Daha sonra, koruma planları kurulabilir. Biyolojik çeşitliliği korumak için olası çözümler aşağıda açıklanacaktır:

Biyoçeşitliliği anlamak

Her gün, düzinelerce araştırmacı bu değerli bilgiyi belirtmeyi ve tanımlamayı başarır. Böylece, biyolojik çeşitlilik kaybını sınırlayan etkili koruma planları uygulayabilirsiniz..

Biyoçeşitlilik sadece tür sayısını değil, genetik değişkenliğini ve türlerin dağılımını da içerdiğinden, bu yaklaşım bütünleştirici olmalı ve farklı bilgi dallarından (moleküler biyoloji, ekoloji, evrim, diğerleri gibi) ele alınmalıdır. farklı ekosistemlerde.

Örneğin, belirli organizmaları korumak istiyorsak - bunun tehlike altındaki bir tavşan türü olduğunu varsayalım - genetik olarak benzer hayvanları barındıran bir rezervin yapımından fazla kazanamıyoruz..

Bireyler arasında hayvan yetiştirmek, biyolojik çeşitlilik kaybıyla sonuçlanan genetik çeşitlilik kaybına neden olacaktır..

Genetik çeşitlilik, türlerin korunmasına ve korunmasına temel oluşturur. Ekosistemlerin ve orada yaşayan türlerin esnekliği ve kalıcılığı için kritik bir faktördür.

Bu nedenle, ortaya atılan varsayımsal durumdaki çeşitlilik kaybını çözmek için, tavşan popülasyonunun genetik çalışmaları ile çalışmak gerekir..

Habitat koruma

Gezegendeki biyoçeşitliliği korumak için en sezgisel ve acil çözüm, ilgilenilen türlerin tek bir tür kurtarmaya çalışmak yerine yaşadıkları farklı habitatları ve ekosistemleri korumaktır..

Belirli türlerin korunmasını, mavi balina, koala, diğerlerinin yanısıra korunmayı amaçlayan düzinelerce koruma programı vardır. Bununla birlikte, izolasyonda hiçbir organizma yoktur.

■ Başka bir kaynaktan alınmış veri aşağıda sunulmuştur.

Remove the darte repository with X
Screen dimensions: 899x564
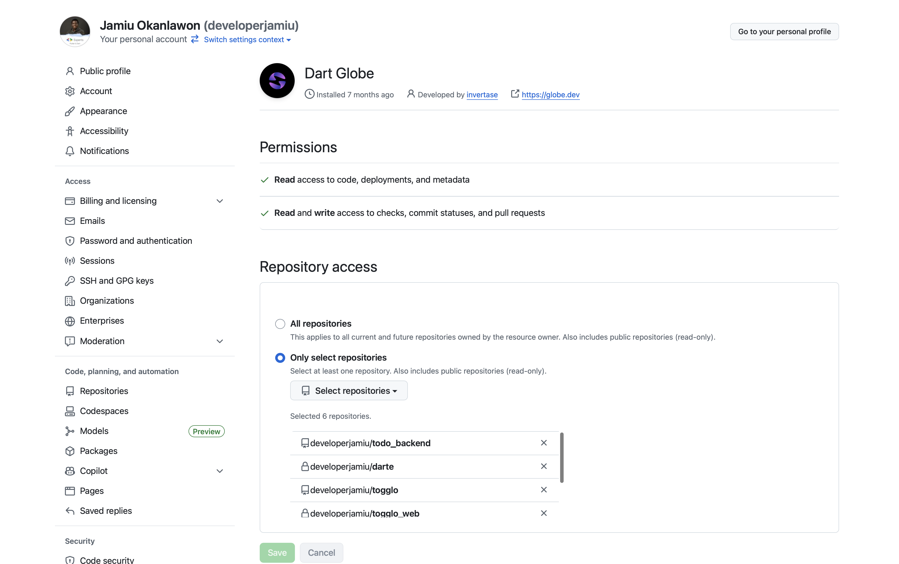pos(543,466)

Bu nedenle, türler risk altındaysa, habitatının da muhtemel olması muhtemeldir..

Devlet kurumları habitat korumada çok önemli bir rol oynamaktadır, çünkü milli parklar, rezervler, korunan alanlar gibi korunan alanları - olumsuz yönde etkileyebilecek herhangi bir faaliyetin yasalarca cezalandırılabildiği yerleri belirleyebilirler..

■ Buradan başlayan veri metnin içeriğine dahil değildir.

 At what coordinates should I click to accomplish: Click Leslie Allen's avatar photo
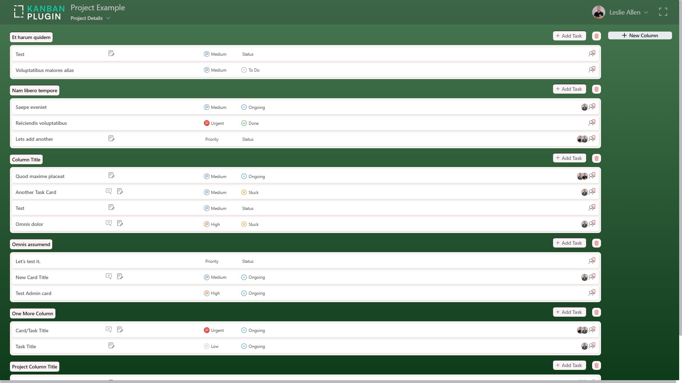pyautogui.click(x=598, y=12)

Amerikan Tabiat Tarihi Müzesi'ne (AMNH) göre, şu anda biyolojik çeşitliliğin korunmasını teşvik etmeye çalışan 100.000 kadar korunan alan var..

referanslar

  1. Carrington, D. (2018). Biyoçeşitlilik nedir ve neden bizim için önemli? Theguardian.com adresinden alındı
  2. Elton, C.S. (2000). Hayvanlar ve bitkiler tarafından istilaların ekolojisi. Chicago Üniversitesi Basın.
  3. Magurran, A.E. (2010). Soru ve Cevap: Biyoçeşitlilik nedir?. BMC biyolojisi, 8(1), 145.
  4. Magurran, A.E. (2013). Biyolojik çeşitliliğin ölçülmesi. John Wiley & Sons.
  5. Ulusal Araştırma Konseyi (1992). Biyoçeşitliliği korumak: kalkınma ajansları için bir araştırma gündemi. Ulusal Akademiler Basını.
  6. Ulusal Araştırma Konseyi (1999). Biyoçeşitlilik üzerine bakış açıları: Değişen dünyadaki rolüne değer vermek. Ulusal Akademiler Basını.
  7. Wilson, E.O. & Peter, F.M. (1988). biyoçeşitlilik. Ulusal Akademiler Basını.